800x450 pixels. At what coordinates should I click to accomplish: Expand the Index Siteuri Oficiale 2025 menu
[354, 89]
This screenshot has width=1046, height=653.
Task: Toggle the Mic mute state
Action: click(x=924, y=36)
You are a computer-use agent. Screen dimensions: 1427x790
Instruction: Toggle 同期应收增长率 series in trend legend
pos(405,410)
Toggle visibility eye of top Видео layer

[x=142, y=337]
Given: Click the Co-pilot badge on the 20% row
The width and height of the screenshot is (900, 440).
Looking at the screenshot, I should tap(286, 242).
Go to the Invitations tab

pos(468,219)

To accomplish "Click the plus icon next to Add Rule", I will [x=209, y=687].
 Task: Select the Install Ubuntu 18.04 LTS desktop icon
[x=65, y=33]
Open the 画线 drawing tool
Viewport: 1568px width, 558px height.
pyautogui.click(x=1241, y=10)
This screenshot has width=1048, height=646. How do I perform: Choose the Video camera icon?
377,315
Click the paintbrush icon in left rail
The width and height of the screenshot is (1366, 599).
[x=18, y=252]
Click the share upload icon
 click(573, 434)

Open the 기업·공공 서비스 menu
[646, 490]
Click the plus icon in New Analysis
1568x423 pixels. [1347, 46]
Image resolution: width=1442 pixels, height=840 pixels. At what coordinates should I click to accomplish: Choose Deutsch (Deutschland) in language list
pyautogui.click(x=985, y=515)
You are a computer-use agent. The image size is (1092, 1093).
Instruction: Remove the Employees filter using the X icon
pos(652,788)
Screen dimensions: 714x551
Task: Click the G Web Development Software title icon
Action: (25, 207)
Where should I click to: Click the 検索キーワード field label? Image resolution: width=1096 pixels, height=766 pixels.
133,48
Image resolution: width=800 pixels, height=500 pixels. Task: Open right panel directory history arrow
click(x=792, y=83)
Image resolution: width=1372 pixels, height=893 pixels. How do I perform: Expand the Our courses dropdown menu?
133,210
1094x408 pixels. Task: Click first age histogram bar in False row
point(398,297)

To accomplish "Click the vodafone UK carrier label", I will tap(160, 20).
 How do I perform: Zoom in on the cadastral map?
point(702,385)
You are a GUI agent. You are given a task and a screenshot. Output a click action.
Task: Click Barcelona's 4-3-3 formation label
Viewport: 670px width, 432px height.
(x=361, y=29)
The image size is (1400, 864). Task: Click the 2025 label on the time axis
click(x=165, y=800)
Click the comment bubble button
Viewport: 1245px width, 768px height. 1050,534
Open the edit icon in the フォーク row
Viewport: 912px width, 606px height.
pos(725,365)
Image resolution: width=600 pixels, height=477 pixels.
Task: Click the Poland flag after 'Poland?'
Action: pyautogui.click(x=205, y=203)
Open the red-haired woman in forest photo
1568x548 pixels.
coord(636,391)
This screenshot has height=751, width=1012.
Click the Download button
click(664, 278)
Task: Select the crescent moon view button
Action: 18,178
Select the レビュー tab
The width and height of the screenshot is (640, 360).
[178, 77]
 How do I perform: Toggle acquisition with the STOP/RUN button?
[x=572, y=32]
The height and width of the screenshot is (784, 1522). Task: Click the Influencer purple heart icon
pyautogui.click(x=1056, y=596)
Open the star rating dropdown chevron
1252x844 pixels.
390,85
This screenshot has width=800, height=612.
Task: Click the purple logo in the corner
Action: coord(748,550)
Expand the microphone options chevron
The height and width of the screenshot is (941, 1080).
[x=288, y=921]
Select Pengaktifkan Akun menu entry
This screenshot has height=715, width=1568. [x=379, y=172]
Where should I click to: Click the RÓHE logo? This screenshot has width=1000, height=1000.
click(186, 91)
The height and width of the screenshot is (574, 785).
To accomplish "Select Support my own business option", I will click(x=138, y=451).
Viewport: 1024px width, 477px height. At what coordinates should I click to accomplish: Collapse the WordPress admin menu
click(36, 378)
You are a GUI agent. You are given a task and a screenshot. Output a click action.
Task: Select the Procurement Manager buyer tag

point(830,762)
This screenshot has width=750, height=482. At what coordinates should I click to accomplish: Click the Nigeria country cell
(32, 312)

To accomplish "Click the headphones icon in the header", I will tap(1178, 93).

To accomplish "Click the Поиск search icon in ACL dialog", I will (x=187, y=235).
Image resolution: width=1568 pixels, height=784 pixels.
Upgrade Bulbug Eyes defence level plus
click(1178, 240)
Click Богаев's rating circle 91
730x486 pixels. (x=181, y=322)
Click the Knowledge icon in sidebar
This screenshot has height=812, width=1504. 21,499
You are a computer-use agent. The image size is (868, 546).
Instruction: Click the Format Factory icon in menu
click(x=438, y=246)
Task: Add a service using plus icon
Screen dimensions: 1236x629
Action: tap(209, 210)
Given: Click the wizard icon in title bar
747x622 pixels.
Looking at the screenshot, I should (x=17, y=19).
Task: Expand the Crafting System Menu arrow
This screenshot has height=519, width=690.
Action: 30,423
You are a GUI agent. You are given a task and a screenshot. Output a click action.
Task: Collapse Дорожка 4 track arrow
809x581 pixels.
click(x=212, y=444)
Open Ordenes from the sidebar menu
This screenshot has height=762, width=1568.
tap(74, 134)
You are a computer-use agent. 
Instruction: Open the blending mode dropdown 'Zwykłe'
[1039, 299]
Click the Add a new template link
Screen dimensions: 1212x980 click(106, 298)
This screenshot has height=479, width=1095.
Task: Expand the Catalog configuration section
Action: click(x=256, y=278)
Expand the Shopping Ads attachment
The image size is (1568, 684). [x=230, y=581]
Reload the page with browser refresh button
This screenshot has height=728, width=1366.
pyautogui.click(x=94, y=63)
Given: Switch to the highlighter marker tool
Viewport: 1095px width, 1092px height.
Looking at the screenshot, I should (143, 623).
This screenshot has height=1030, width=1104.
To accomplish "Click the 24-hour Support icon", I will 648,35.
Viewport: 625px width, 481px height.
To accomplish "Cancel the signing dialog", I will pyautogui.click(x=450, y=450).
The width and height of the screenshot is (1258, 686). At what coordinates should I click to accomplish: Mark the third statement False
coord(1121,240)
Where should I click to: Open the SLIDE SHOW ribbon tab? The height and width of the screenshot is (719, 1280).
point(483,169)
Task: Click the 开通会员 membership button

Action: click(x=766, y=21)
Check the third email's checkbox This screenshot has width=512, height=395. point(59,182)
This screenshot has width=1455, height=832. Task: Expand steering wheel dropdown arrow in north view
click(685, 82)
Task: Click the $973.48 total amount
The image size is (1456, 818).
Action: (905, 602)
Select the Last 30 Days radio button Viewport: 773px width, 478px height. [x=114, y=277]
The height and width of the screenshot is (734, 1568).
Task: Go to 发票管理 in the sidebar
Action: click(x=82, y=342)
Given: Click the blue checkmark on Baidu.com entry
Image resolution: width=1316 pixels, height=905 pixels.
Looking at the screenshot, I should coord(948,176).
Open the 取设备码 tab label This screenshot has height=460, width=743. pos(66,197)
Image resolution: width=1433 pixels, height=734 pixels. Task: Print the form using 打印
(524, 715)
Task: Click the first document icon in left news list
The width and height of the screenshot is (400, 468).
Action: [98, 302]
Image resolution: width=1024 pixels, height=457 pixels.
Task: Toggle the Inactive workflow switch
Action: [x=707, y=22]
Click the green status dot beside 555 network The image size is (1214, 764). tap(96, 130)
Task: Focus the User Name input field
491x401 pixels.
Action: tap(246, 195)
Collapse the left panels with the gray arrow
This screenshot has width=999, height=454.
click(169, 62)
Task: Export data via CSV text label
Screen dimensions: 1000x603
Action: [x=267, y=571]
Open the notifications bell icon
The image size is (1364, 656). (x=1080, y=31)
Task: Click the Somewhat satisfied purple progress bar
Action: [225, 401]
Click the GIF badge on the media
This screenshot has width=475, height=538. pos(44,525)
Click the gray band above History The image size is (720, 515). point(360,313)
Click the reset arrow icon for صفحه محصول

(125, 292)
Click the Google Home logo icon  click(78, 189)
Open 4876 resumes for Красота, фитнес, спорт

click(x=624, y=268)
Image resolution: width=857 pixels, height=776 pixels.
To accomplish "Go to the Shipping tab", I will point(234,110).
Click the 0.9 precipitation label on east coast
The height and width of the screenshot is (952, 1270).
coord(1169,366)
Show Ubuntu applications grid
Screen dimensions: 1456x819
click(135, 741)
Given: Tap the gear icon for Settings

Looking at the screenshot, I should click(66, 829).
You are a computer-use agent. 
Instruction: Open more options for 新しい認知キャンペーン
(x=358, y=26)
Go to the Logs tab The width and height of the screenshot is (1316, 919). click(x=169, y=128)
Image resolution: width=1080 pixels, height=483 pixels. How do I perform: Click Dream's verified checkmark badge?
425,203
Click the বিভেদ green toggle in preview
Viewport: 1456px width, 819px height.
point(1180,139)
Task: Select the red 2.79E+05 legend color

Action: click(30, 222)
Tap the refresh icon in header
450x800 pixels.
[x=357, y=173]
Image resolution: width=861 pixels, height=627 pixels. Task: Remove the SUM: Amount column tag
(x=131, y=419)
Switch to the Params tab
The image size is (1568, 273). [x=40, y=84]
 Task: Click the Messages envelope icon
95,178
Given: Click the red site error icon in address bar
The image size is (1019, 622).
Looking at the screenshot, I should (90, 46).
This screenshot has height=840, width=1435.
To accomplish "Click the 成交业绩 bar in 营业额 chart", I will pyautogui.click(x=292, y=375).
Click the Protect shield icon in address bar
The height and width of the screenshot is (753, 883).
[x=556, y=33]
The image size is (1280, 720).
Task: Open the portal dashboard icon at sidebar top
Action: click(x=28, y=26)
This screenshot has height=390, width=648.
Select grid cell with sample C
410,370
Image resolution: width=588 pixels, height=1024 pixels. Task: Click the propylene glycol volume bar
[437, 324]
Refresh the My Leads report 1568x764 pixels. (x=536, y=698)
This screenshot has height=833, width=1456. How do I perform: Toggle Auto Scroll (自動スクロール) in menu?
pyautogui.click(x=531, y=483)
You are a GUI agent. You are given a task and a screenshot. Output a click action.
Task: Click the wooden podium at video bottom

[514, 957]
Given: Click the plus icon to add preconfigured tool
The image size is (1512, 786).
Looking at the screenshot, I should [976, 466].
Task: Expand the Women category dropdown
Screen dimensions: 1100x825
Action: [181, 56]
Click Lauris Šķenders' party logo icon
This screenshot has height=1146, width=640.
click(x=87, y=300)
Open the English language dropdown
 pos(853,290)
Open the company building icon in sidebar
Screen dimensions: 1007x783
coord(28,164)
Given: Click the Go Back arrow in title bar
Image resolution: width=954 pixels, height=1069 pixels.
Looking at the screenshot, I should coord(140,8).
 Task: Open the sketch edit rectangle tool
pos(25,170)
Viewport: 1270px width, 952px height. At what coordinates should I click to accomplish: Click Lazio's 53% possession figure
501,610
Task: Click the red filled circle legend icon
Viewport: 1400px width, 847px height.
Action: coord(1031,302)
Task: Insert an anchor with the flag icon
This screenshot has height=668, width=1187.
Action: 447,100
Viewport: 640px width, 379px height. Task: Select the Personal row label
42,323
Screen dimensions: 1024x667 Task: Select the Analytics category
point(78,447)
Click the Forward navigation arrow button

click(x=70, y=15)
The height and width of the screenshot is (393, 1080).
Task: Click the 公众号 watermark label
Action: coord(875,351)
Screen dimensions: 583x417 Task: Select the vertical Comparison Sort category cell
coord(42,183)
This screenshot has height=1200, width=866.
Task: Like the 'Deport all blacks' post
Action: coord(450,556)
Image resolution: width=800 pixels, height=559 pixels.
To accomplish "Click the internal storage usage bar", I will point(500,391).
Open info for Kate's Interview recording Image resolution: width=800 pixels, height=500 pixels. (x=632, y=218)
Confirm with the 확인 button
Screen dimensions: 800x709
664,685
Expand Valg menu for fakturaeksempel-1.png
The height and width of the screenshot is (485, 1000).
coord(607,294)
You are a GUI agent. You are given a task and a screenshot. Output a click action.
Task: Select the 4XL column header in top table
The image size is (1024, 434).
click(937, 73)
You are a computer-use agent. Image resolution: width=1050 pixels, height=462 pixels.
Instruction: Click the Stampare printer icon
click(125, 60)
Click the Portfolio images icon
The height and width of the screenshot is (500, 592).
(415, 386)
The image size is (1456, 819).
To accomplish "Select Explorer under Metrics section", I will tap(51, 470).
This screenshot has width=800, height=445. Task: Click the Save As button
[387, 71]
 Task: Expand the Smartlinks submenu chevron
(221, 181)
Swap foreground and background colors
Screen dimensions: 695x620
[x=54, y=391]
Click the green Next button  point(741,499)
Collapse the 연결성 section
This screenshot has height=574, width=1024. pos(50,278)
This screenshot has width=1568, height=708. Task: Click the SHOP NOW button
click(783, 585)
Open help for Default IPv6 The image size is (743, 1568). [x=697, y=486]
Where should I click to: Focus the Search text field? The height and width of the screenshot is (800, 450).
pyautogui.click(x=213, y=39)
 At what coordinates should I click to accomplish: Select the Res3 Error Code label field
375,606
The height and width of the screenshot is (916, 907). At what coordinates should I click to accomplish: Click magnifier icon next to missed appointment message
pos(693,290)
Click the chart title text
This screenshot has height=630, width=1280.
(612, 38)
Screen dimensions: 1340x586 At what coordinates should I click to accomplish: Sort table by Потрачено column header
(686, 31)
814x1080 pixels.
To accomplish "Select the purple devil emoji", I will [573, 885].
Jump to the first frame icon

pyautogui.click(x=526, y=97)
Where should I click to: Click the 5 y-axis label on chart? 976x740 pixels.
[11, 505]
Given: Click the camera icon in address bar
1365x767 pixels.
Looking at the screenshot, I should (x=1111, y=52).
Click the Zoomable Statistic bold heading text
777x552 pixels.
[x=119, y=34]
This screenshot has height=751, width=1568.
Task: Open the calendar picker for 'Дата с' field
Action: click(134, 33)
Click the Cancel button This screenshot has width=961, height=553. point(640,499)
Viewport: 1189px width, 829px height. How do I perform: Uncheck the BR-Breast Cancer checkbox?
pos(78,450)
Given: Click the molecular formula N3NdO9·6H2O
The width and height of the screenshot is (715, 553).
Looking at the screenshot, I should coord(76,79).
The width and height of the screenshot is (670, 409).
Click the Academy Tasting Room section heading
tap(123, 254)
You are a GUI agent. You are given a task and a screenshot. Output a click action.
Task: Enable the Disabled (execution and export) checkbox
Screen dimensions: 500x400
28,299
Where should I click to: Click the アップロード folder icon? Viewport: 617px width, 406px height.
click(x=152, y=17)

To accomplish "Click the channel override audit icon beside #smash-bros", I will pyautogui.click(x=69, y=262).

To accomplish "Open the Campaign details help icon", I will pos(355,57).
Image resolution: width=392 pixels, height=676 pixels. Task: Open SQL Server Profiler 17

§ **PROBLEM TO SOLVE**: Copy out every line from the data above in which the word "Cancel" occurs.

§ **TASK ANSWER**:
To accomplish "Cancel the signing dialog", I will pyautogui.click(x=450, y=450).
Click the Cancel button This screenshot has width=961, height=553. point(640,499)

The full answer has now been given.